Monday, October 29, 2012

This week I'm writing college recommendations.

Ugh. I hate them because I don't think the college admission officers necessarily believe my hyperbole about my most superb students. I write as concretely as I can, offering as many specific examples as I can of a kid's sterling mind or character,  but those stories end up feeling flat on the page. For example, for half a dozen years, The Phillipian's editors wanted to beef up the online edition but just didn't get around to the difficult and time consuming work of it -- but MY STAR STUDENT THIS YEAR, ON HIS OWN TIME OVER THE SUMMER, CREATED AN ENTIRELY UPDATED AND FRANKLY FANTASTIC ONLINE EDITION THAT SETS THE PAPER UP BEAUTIFULLY FOR YEARS TO COME WITH ARCHIVES AND A SEARCH FEATURE AND WASN'T LOOKING FOR ANY CREDIT HE JUST WANTED THE OTHER EDITORS TO BE PLEASED WITH IT AND ISN'T THAT JUST AMAZING?!  -and I can picture the college admission guy reading this, like, "Meh. The last kid I read cloned a bat."

 Easily it takes me two hours to compose recommendations for my star kids. I write and rewrite them, mess around with the phrasing for EVER, and when I'm done, and filing them away, I run into my first draft, which is always precisely as effective as the final draft -- which is to say not effective. All the drafts sound like complete bs. But really they are not!

And on top of this, I think many of my colleagues write better recs. They're better at the genre, or they're just better writers, period. I admire their skill, and they haunt me. I am competing with them, just as my students are competing with theirs.

To complicate matters further, I'm as upbeat as I can possibly be about the weaker of my students who ask me to write on their behalf. If I agree to RECOMMEND them, damn it, I'm going to BAT.  So I probably serve them well, while serving my geniuses not so well at all.

I think we should do away with the letters of recommendation. Here's what we should provide:
1. date of kid's request that we write the rec
2. kid's thank you note to us
3. a tweet, like so:

*Best kid ever, run don't walk to admit.
Smart, a little flaky.
*Heavenly, deserves every chance, will make good.
*Sunny disposition plus giant brain equals some day solve world problem.
Privileged, talented, a little clueless.
Weird genius.
Will have fun in college, mostly.
Good kid, your call.

The asterisk means: *Please, believe me.

Monday, October 1, 2012

My blogging has ground to a halt because a good friend (and good writer) whom I admire, after reading my blog, said to me, "Hey, you might want to go easy on describing every single kid you taught as brilliant and wonderful." So then I became paralyzed because all the stories I had lined up to tell were, in fact, all about kids I think are superb, brilliant, and wonderful.

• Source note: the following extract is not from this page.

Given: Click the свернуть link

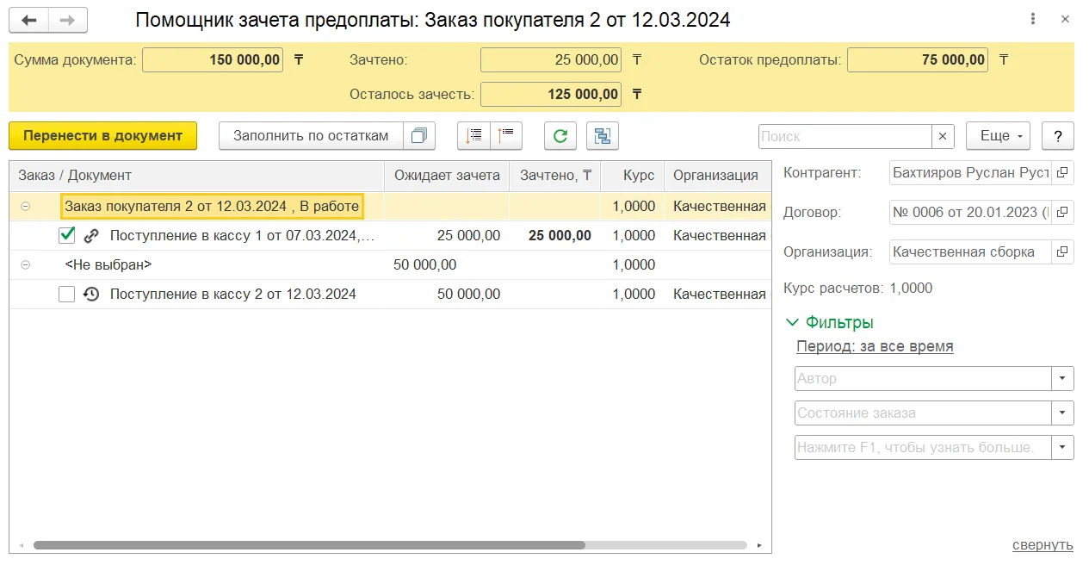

- The one who wrote a chap book in 10th grade that was, and still is, one of the best things I've ever read, who I assumed was such an English jock she'd ask me to write her college recs, and she'd become a famous author, credit me. She had very light blonde hair and a tiny lisp and a fiery spark to her, tempered by an appealing blush of shyness; she had just the right combo of talent and personality to take the world by storm and, accepting her Pulitzer, mention me. But then lo and behold it turned out she was a big star in the science department. This girl's father had MS, and she'd spent her summers lobbying the state house in her gritty New England city, demanding handicapped access ramps be built downtown (which lobbying was successful), and she was studying to find a cure for her dad, and etc. I was furious!

- The one who was very tall in 10th grade, and who was incessantly looking right at me during class, smiling all the time, nodding, paying extra intense and careful attention, which would have felt like brown nosing except he so patently wasn't - he so clearly loved to TRY - that I just knew he was adored all over campus. He grew to a great height in the next two years. I don't think he was a terrific athlete at all, but he played varsity basketball - there was his height of course, but also, if you had a team, you would want this kid on it, that's how much his character would infect everyone. It wasn't charisma exactly that he exuded. It was more Buddha like. Compassionate, accepting, and furiously upbeat. In 10th grade in my class, he worked his way to the highest grade, as he did again in a Senior elective, but if anyone's actually getting sick of my praising my students, you'll be happy to know this guy was NOT the best basketball player at Andover and was NOT the most brilliant kid in my classes; other kids were better writers, plenty smarter. But ha ha, THIS young man was accepted to Harvard where he made the varsity basketball team as a walk on.

- Yes there are kids I've taught that I didn't like, at least while I taught them. Most of them, sooner or later, grew into their brave and selfless best. Some of them didn't - maybe their parents hovered and made excuses for them so they always had an inflated opinion of themselves, or they were so talented they got away with their arrogance, or whatever. Who wants to read about them? To be so perfectly honest, I can't remember them all that well.